日本各地で梅の花が咲き始まった。日本三名園の一つである水戸市の偕楽園には、約3000本の梅の木が植えられており、来月には満開を迎える。
梅は、もともと中国が原産地で、奈良時代初頭までには「漢方薬」として日本に伝わったとされる。今日においても、梅の花を見たり、梅干しを食べたりと、梅は日本人にとって欠かせないものとなっている。

梅に関する名字は多い。梅(うめ)・梅枝(うめえだ)・梅香(うめか)・梅垣(うめがき)・梅景(うめかげ)・梅木(うめき)・梅国(うめくに)・梅咲(うめさき)・梅里(うめさと)・梅園(うめぞの)・梅名(うめな)・梅庭(うめにわ)・梅花(うめはな)・梅鉢(うめばち)・梅松(うめまつ)・梅見(うめみ)・梅ケ枝(うめがえだ)などがある。
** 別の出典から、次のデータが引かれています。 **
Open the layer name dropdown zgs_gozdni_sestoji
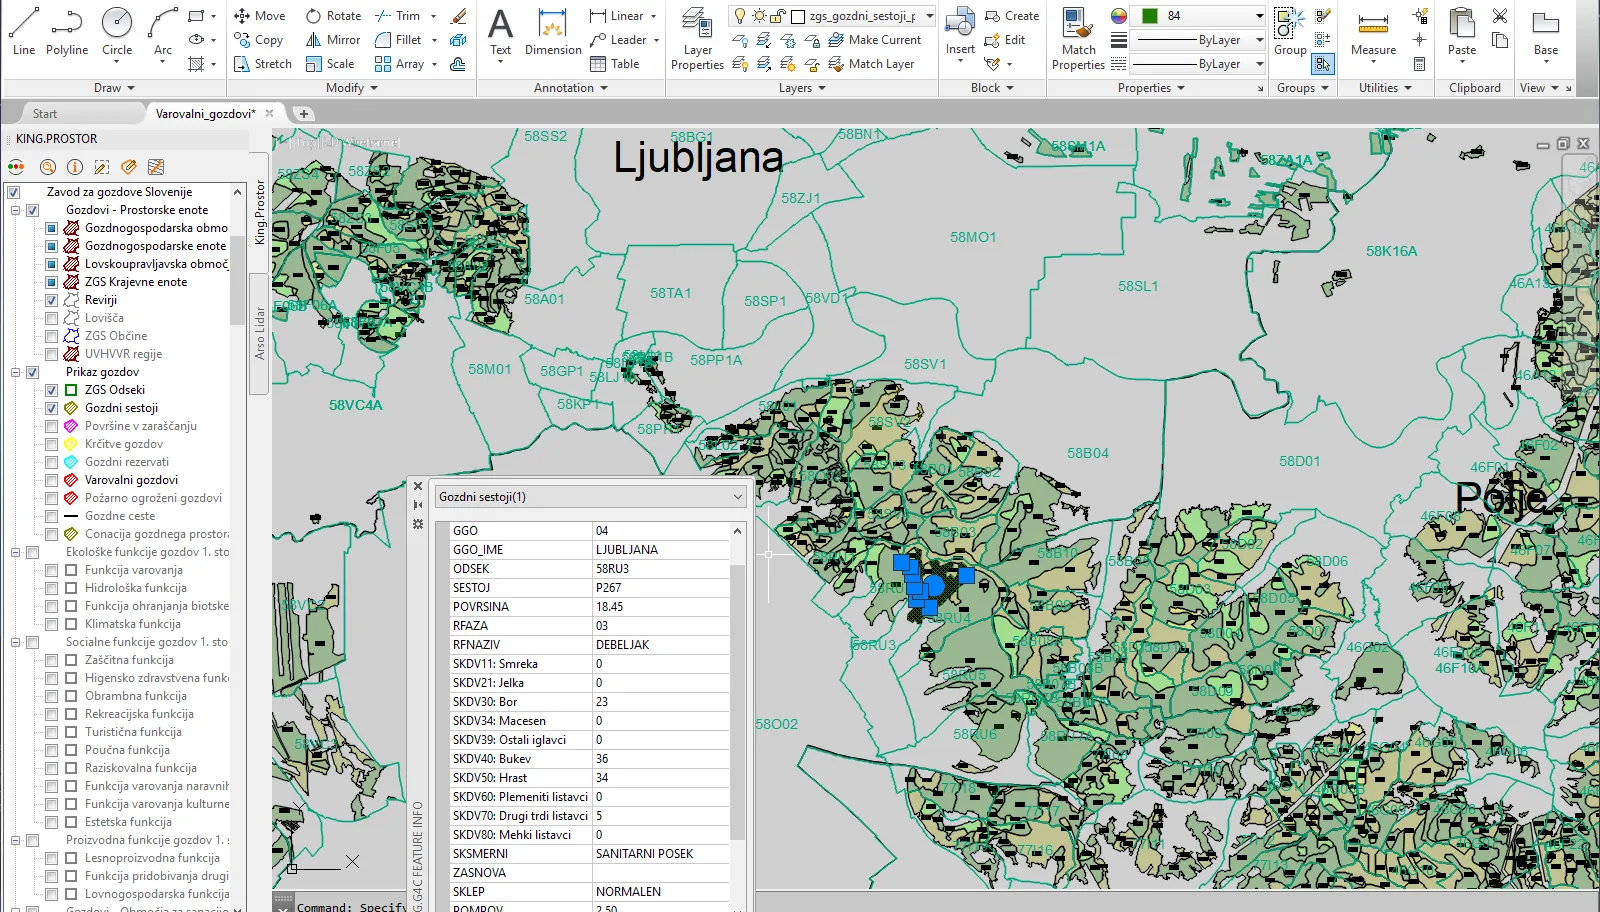The width and height of the screenshot is (1600, 912). pos(929,16)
これらの名字の由来は、梅の花に関係していると考えられる。
一方で、塩梅(あんばい・しおうめ)や梅実(うめざね)という名字があるが、こちらは梅の実に由来すると思われる。

また、神奈川県平塚市には梅干野(ほやの)という難読な名字が存在している。
文字を見ると「梅を干す野原」という意味が推察できるが、「ほやの」とは読めない。
東京都西東京市には、「保谷(ほや)」という地名があり、八王子市に「保谷野(ほやの)」という名字が存在している。この名字の由来は「保谷」の地名と考えられる。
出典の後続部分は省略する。